Les experts en développement sont divisés sur les avantages, l’agriculture intensive à grande échelle. Écologiste indienne Vandana Shiva a déclaré à Londres la semaine dernière que l’agriculture industrielle à grande échelle, non seulement chasse les gens de la terre, mais aussi qu’elle nécessite produits chimiques, pesticides, herbicides, engrais, utilisation intensive de l’eau, transport à grande échelle, stockage et distribution qui, ensemble, transforment les paysages en ‘énormes plantations de mono culture.
Personnes «Nous assistons à la dépossession sur une échelle massive. Cela signifie que moins de nourriture est disponible et que la population locale en aura moins. Il y aura plus de conflits et d’instabilité politique et les cultures seront déracinées. Les petits fermiers d’Afrique sont les bases de la sécurité alimentaire. La disponibilité de nourriture de la planète va décliner », dit-elle.

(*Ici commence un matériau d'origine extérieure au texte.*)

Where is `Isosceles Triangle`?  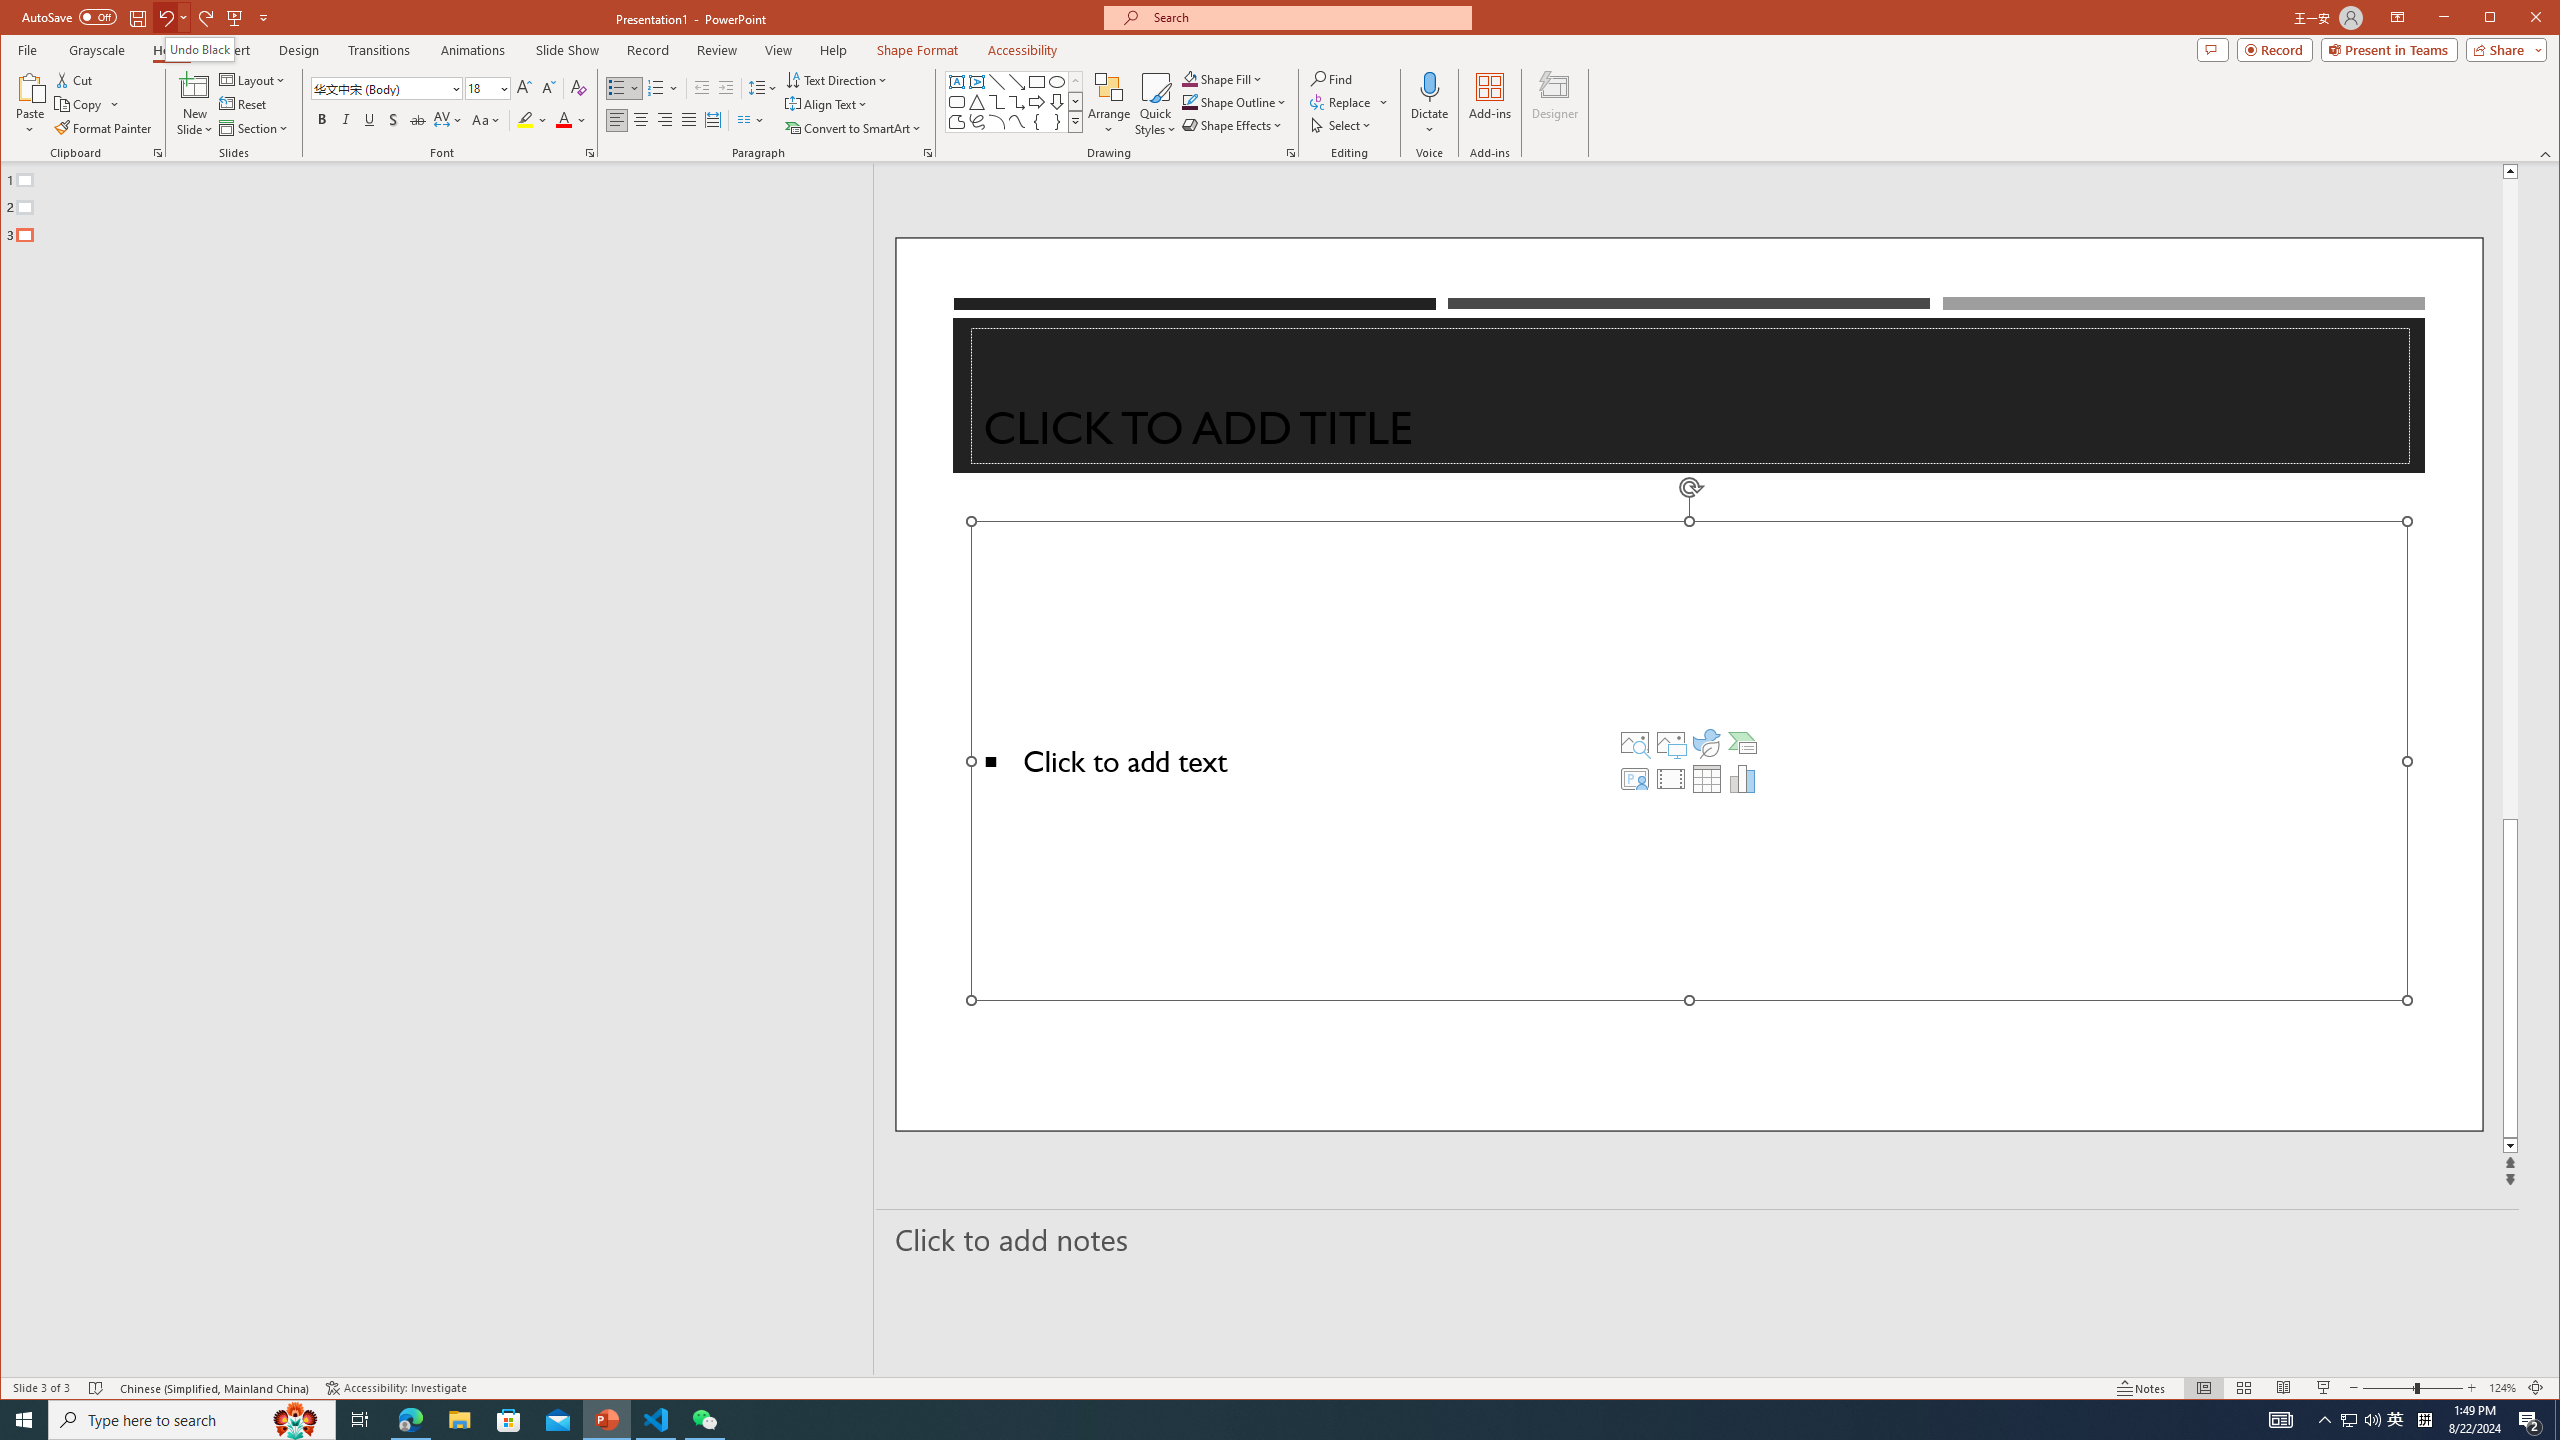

Mais Rodney Cooke, directeur au Fonds international des Nations unies pour le développement agricole, voit des avantages potentiels. «Je voudrais éviter le terme générique accaparement des terres». Bien gérés ces accords peuvent apporter des avantages pour toutes les parties et être un outil de développement. »
Lorenzo Cotula, chercheur senior à l’Institut international pour l’environnement et le développement, qui a coécrit un rapport sur les ventes de terres africaines avec le Fonds des Nations Unies l’année dernière, a révélé que des accords bien gérés pourraient garantir l’emploi, de meilleures infrastructures et un meilleur rendement des cultures. Mais, mal gérés, ils pourraient causer beaucoup de tort, surtout si les populations locales ont été exclues des décisions sur l’affectation des terres et si leurs droits fonciers ne sont pas protégés.
L’eau est également un sujet de controverse. Les fonctionnaires territoriaux en Éthiopie ont dit à l’Observer que les entreprises étrangères qui créent des fermes de fleurs et d’autres grandes exploitations intensives ne payaient pas pour l’eau. « Nous le voudrions, mais l’accord est passé avec le gouvernement central», dit l’un D’eux
À Awassa, la ferme Al-Amouni utilise autant d’eau chaque année que 100.000 Ethiopiens.